Il me fit ensuite traverser la pelouse pour voir sa taupière, puis passer dans le bûcher pour voir ses pièges à belettes, dont l’un, à sa grande joie, contenait une belette morte ; puis à l’écurie pour voir, non les beaux chevaux, mais un petit poulain assez laid qu’il me dit avoir été élevé pour lui, et qu’il devait monter aussitôt qu’il serait convenablement dressé. Je m’efforçais d’amuser mon petit compagnon, et j’écoutais son babillage avec autant de complaisance que possible : car je pensais que, s’il était susceptible d’affection, il me fallait d’abord le gagner, et que plus tard je pourrais lui faire voir ses erreurs ; mais je cherchais en vain en lui ce généreux et noble cœur dont parlait sa mère, bien que je pusse remarquer qu’il n’était pas sans un certain degré de vivacité et de pénétration.
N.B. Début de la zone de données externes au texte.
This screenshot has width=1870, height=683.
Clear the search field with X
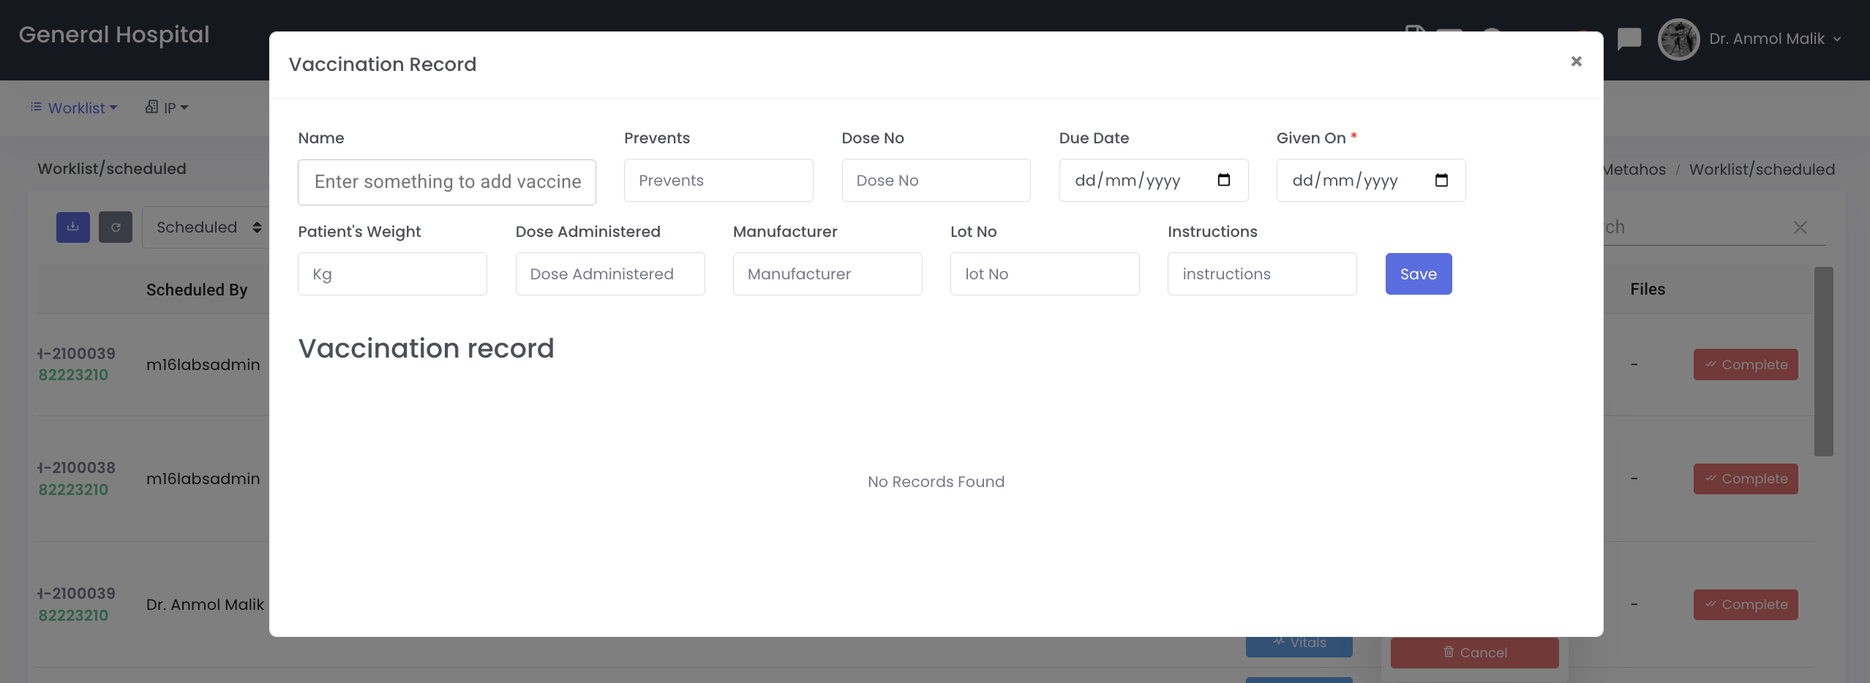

Lorsque nous rentrâmes à la maison, il était presque l’heure de prendre le thé. M. Tom me dit que, son papa étant sorti, lui et moi et Mary-Anne aurions l’honneur de prendre le thé avec leur mère : car dans de telles occasions, elle dînait toujours avec eux, à l’heure du goûter, au lieu de six heures. Aussitôt après le thé, Mary-Anne alla se coucher, mais Tom nous favorisa de sa compagnie et de sa conversation jusqu’à huit heures. Après qu’il fut parti, mistress Bloomfield revint de nouveau sur les dispositions et les qualités de ses enfants, sur ce qu’il faudrait leur faire apprendre, comment il fallait les gouverner, et m’engagea à ne parler de leurs défauts qu’à elle seule. Ma mère m’avait averti déjà de les lui mentionner le moins possible, car les mères n’aiment point à entendre parler des défauts de leurs enfants, et je résolus de n’en rien dire même à elle. Vers neuf heures et demie, mistress Bloomfield m’invita à partager un frugal souper composé de viande froide et de pain. Ce fut avec plaisir que je la vis ensuite prendre son flambeau pour aller se coucher : car, quoique j’eusse désiré trouver du plaisir auprès d’elle, sa compagnie m’était extrêmement désagréable, et je ne pouvais m’empêcher de penser qu’elle était froide, grave, rebutante, tout l’opposé de la matrone bienveillante et au cœur aimant que j’avais rêvée.